What is a final good? Definition and examples

A Final Good is a product that the final consumer uses or consumes. The good (product) does not require any additional processing. A company makes a final good for the direct use of the final consumer.

Put simply; the term refers to any commodity that a company produces and a consumer subsequently consumes. The consumer consumes it to satisfy his or her current wants or needs.

This emphasis on the final good underscores its role in fulfilling consumer satisfaction, as it is the ultimate purchase that meets the consumer’s need or desire.

Final Good
Everything we buy in the supermarket, as long as we consume it, is a final good. Retailers sell final goods.

Final good ultimately consumed

We do not use a final good for the production of something else. The good is the end of the line. In other words, the next step is to consume it.

Goods which we use in the production of something else are ‘intermediate goods.’

Example

For example, a cotton shirt is a final good, but cotton textile (fabric) is an intermediate good.

We use the textile to make something else, i.e., a shirt. However, we consume the shirt, i.e., we wear it. We do not use the shirt to make something else.


Final good and GDP

When calculating national income and output, i.e., GDP, final goods are only new goods. GDP stands for gross domestic product.

For example, GDP does not include items that we counted in previous years. We do not want to count them twice.

When calculating GDP, the term ‘final goods’ includes not just new products, but also services.

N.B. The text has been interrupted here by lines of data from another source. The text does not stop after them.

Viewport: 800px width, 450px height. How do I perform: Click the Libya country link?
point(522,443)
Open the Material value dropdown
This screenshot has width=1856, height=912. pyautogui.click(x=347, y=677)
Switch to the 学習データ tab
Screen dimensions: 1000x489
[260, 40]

Final goods are essential to consumer markets, as they represent the completion of the production process and are ready for purchase and use by consumers.


Some goods are both

Some goods may be either final or intermediate goods.

Is an egg, for example, a final or intermediate good? That depends. If I buy the egg at a grocery store and eat it at home, it is a final good.

What if a baker buys an egg and uses it to bake a cake? What if the baker subsequently sells the cake to a consumer? In that case, when the baker bought the egg, it was an intermediate good. The cake is the final good.